= Zephyrantheae =

Obsolete taxonomical tribe

Zephyrantheae Salisb. is a now obsolete tribe within the American clade of family Amaryllidaceae (subfamily Amaryllidoideae), containing five genera (Habranthus, Pyrolirion, Rhodophiala, Sprekelia, Zephyranthes).

== Description ==
corona absent, stem leafless, ovules many, perianth tube present, flowers solitary or paired.

== Taxonomy ==
Richard Anthony Salisbury in his original description in 1866, defined the Zephyrantheae as an 'Order' with two sections and a number of subgroups, such as Omphalissa.

The composition has varied, given the considerable rearrangements of the Amaryllidaceae that have taken place. For instance Hickey and Clive (1997) describe the Zephyrantheae as being one of ten tribes by which the Amaryllidaceae are divided, allocating Zephyranthes and Sternbergia to this tribe, while Traub (1952) included Habranthus. Other genera that have been placed in this tribe include Cooperia, Haylockia, Apodolirion, and Gethyllis.

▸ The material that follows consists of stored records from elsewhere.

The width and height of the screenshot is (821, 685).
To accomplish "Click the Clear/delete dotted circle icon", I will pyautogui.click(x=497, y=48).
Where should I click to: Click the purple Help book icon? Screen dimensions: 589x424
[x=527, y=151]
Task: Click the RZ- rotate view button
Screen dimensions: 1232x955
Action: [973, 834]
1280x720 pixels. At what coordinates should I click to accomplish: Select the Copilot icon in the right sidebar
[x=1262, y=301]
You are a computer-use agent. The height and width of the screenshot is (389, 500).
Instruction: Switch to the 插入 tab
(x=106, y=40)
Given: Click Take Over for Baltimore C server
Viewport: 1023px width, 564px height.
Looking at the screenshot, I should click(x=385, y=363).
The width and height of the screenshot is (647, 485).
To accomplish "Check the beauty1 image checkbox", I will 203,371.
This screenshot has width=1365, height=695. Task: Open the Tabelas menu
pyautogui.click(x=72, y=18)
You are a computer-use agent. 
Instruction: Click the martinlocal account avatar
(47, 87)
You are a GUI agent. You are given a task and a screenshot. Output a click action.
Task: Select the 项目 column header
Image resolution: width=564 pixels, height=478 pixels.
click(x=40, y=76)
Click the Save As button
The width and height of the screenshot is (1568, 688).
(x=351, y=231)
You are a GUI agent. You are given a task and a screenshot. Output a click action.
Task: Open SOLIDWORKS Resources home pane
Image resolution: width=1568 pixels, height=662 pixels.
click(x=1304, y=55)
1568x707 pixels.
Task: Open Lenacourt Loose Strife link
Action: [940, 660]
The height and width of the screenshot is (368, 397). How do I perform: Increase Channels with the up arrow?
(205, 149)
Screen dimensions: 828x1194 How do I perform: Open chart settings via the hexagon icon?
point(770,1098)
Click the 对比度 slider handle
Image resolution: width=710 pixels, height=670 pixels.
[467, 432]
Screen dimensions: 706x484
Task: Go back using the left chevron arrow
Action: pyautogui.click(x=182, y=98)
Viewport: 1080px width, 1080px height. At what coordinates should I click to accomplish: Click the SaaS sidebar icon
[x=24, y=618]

In his 1963 monograph on Amaryllidaceae, Traub lists six species, Rhodophiala, Haylockia, Pyrolirion, Zephyranthes, Habranthus and Sprekelia. Meerow et al. (1999) provides an account (Table 1) of the subsequent rearrangement of Traub's genera, and of the modern molecular based phylogeny (see also Taxonomy of Amaryllidoideae).

== Bibliography ==

- Meerow, A.W. (1999). "Systematics of Amaryllidaceae based on cladistic analysis of plastid rbcL and trnL-F sequence data"
- Meerow, A.W. (2000). "Phylogeny of the American Amaryllidaceae Based on nrDNA ITS Sequences"
- Traub, Hamilton P. (1952). "Biosystematic Experiments Involving Zephyranthes, Habranthus and Amaryllis"
- Traub, H.P. (1963). "Genera of the Amaryllidaceae"

===Walter Samuel Flory===
Florey Papers
- Chromosome Diversity in Species, and in Hybrids, of the Tribe Zephyrantheae. The Nucleus, (1968)
- Chromosome Diversity and Variation in Species, and in Hybrids, of the Tribe Zephyrantheae. Abstract, (1968.)
- Chromosomes of Interspecific and Intergeneric Hybrids in Zephyrantheae. Abstract, (1968.)
- High Chromosome Numbers in Several Zephyrantheae Texa. Plant Life, Vol. 36, (1980)
- New Chromosomes in Hybrids in Tribe Zephyrantheae. Abstract, (1969)
- The Origins of Three Recently Described Taxa in Tribe Zephyrantheae. Abstract, (1964.)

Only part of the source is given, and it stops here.